Read below to learn more about the projects that were presented at this year’s ICTALS conference by members of the Davis Lab!
Quantifying Seizure Spread Using Deep Learning Algorithms to Localize Seizure Onset
Andrew Y. Revell, Erin C. Conrad, Brittany Scheid, Brian Litt, Kathryn A. Davis
- Question: How can we best quantify seizure spread captured on EEG?
- Methods: Researchers trained three deep learning algorithms on intracranial EEG data from 13 patients to classify interictal and ictal states on each channel.
- Results: The deep learning models, along with line length, were able to differentiate interictal and ictal states in five test-set patients with varying levels of robustness.
- Conclusion: Deep learning models can be used to quantify seizure spread and may localize seizure onset better than simple features when combined with predictive network models of spread.
Intracranial EEG structure-function coupling predicts surgical outcomes in focal epilepsy
Nishant Sinha, John S. Duncan, Beate Diehl, Fahmida A. Chowdhury, Jane de Tisi, Anna Miserocchi, Andrew W. McEvoy, Kathryn A. Davis, Sjoerd B. Vos, Gavin P. Winston, Yujiang Wang, Peter N. Taylor
- Hypothesis: In epilepsy, surgery alters the structural brain network to control seizure activity emerging at the functional level. Given that surgery is a structural modification aiming to alter the function, researchers hypothesized that strong structure-function coupling improves post-operatively seizure control.
- Methods: Researchers constructed structural and functional brain networks in 39 patients with medication-resistant focal epilepsy using multimodal data from intracranial EEG recordings, structural MRI (pre and post-surgery), and diffusion-weighted MRI (pre-surgery).
- Results: At a whole network level, seizure-free patients had stronger structure-function coupling than not seizure-free patients regardless of the choice of interictal segment or frequency band. Structure-function coupling measures had the highest feature importance relative to clinical attributes, and they predicted seizure outcomes with an accuracy of 85% and sensitivity of 87%.
- Conclusion: The underlying assumption that the structural changes induced by surgery would translate to the functional level to control seizures is valid when the structure-functional coupling is strong.
Sleep and Epilepsy
Erin C. Conrad, Andrew Y. Revell, James J. Gugger, Russell T. Shinohara, Brian Litt, Eric D. Marsh, Kathryn A. Davis
- Question: What is the effect of sleep and seizures on spikes, and do sleep and seizure-related changes in spikes localize the seizure onset zone?

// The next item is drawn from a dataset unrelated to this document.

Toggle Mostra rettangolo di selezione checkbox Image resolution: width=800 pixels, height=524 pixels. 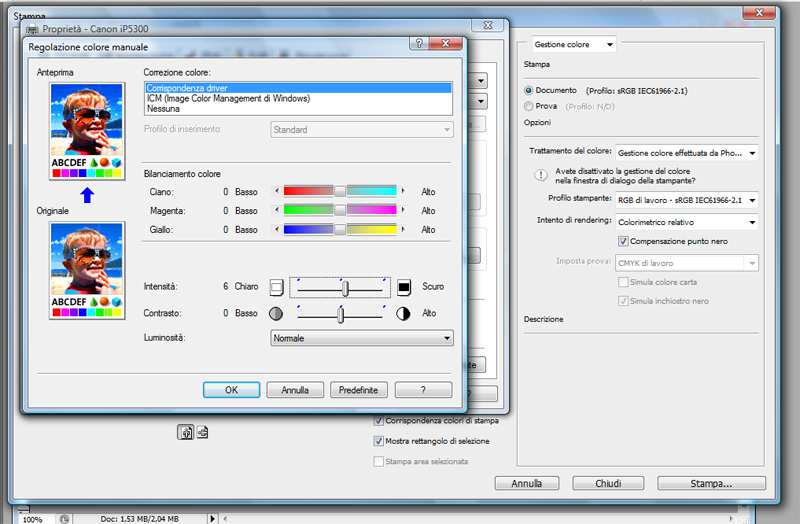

- Methods: Researchers performed a retrospective analysis of intracranial EEG data from 96 patients with drug-resistant focal epilepsy.
- Results: The alpha-delta power ratio accurately classified wake from sleep periods (AUC = 0.90). A machine-learning classifier incorporating only spike rates and sleep/wake state accurately identified the seizure onset zone (AUC = 0.78).
- Conclusion: The change in spike rates surrounding seizures can be used to localize temporal versus extratemporal lobe epilepsy. Spikes are more frequent and better localize the seizure onset zone in sleep.
John M. Bernabei, Nishant Sinha, T. Campbell Arnold, Erin Conrad, Ian Ong, Akash R. Pattnaik, Joel M. Stein, Russell T. Shinohara, Timothy H. Lucas, Dani S. Bassett, Kathryn A. Davis, Brian Litt
- Hypothesis: Researchers hypothesize that using a normative iEEG atlas to benchmark deviations from normal brain dynamics provides a data-driven method to identify surgical targets.
- Methods: Researchers constructed a normative iEEG atlas by augmenting a 106-subject normative iEEG atlas from the Montreal Neurological Institute (MNI) with 60 subjects carefully selected from the Hospital of Pennsylvania (HUP). Researchers quantitatively compared epileptic iEEG channels to normative data and mapped patient-specific abnormalities.
- Results: The results demonstrate that for seizure onset zones (SOZ) within the mesial temporal lobe, measures of connectivity abnormality provide greater distinguishing value than univariate measures of abnormal neural activity. Furthermore, patients with longer diagnoses of epilepsy have greater abnormalities in connectivity.
- Conclusion: This study establishes a data-driven method to guide epilepsy surgery by aggregating iEEG studies.